QUAKERS IN BRITAIN have joined 200 others in writing to Prime Minister Rishi Sunak and Home Secretary Suella Braverman urging the UK government to reject Equinor’s plans to open the Rosebank oil field.
The Norwegian firm wants to develop the largest undeveloped oil and gas field in the British North Sea. But the case for moving past oil and gas extraction has never been clearer, signatories say, with British homes and businesses left vulnerable to soaring gas prices by the war in Ukraine.
Granting new licences and approving new fields like Rosebank will not support energy security, they say, but make the UK more dependent on expensive, high carbon gas for decades longer than necessary.

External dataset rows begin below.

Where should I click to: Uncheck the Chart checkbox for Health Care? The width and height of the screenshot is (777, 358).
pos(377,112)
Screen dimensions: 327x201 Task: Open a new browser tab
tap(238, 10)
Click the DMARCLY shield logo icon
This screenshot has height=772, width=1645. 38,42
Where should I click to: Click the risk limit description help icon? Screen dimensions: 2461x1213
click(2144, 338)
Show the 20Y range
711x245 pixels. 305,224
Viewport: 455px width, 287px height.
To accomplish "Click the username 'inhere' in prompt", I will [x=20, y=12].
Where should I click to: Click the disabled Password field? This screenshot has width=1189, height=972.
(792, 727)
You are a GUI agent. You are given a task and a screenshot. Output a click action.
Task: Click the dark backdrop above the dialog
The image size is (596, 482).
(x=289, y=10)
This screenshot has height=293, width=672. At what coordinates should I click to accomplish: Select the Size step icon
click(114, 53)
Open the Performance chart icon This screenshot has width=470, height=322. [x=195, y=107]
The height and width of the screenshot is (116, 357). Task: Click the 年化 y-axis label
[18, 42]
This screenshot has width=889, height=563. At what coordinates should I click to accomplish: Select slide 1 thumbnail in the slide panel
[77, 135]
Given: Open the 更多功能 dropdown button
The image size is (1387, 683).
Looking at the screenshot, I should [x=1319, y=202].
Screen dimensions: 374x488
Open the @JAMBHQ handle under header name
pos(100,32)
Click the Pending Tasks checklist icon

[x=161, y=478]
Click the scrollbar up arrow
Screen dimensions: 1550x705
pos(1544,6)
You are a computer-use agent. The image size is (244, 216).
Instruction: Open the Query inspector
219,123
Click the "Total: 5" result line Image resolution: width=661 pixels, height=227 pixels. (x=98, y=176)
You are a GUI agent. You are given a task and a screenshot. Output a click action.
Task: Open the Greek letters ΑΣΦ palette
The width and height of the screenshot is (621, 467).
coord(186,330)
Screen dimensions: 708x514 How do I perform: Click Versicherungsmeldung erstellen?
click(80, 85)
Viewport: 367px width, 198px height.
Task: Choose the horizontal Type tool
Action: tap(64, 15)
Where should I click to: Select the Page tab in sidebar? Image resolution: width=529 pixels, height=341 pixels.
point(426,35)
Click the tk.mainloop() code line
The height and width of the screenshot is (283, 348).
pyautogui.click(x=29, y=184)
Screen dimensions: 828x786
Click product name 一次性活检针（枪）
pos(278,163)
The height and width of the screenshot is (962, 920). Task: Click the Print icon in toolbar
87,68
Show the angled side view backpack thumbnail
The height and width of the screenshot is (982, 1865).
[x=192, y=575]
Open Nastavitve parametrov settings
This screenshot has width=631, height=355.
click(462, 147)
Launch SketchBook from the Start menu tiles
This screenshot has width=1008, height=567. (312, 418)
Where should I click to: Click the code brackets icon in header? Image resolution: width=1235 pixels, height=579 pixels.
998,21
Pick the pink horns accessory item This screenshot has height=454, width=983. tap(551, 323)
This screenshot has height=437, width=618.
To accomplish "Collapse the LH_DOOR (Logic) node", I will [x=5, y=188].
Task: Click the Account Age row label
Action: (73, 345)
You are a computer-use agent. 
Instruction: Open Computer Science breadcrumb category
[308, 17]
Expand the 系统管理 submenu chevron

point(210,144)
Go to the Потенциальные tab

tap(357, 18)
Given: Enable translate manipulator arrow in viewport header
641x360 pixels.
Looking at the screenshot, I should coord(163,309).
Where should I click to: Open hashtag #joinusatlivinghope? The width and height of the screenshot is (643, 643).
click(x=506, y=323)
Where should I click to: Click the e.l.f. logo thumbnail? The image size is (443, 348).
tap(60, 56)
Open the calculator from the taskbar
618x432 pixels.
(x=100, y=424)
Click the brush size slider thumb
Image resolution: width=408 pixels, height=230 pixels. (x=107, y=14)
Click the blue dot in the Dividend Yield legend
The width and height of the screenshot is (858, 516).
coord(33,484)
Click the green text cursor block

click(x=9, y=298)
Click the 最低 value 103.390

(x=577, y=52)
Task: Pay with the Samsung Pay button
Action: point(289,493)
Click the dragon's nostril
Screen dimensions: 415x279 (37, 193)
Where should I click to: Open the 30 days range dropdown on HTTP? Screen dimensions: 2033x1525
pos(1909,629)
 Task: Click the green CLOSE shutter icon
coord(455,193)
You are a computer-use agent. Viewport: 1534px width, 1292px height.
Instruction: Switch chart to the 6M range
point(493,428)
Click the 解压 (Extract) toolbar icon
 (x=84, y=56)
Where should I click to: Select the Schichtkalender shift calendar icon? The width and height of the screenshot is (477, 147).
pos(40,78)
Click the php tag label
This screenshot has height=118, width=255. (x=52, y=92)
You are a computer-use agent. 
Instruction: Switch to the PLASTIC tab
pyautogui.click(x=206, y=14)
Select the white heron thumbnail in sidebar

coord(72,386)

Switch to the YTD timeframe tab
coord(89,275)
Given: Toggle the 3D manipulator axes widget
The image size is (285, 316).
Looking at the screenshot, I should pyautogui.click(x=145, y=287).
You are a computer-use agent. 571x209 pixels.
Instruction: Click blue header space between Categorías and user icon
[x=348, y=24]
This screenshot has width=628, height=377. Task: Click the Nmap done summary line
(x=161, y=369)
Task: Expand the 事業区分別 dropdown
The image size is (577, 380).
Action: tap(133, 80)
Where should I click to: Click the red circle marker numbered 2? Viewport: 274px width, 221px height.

Located northwest of Shetland, Rosebank is 90 per cent oil which is likely to be exported and not lower energy costs in the UK. Equinor is majority-owned by the Norwegian government, but the UK public would carry almost all the costs of development, thanks to a £500 million subsidy from the UK government. The government should be concentrating on greater energy efficiency and cheap home-grown renewables instead, wrote signatories including the Wildlife Trusts, Tearfund, Oxfam and the Norwegian Green Party.
Quakers are led by faith to work for a fair and sustainable world, conserving the earth’s resources. Oliver Robertson, head of witness and worship at Quakers in Britain, said: “The world is facing a climate emergency and we believe our government should not be pouring fuel on the flames. “Instead they should be shifting away from fossil fuels to clean energy.”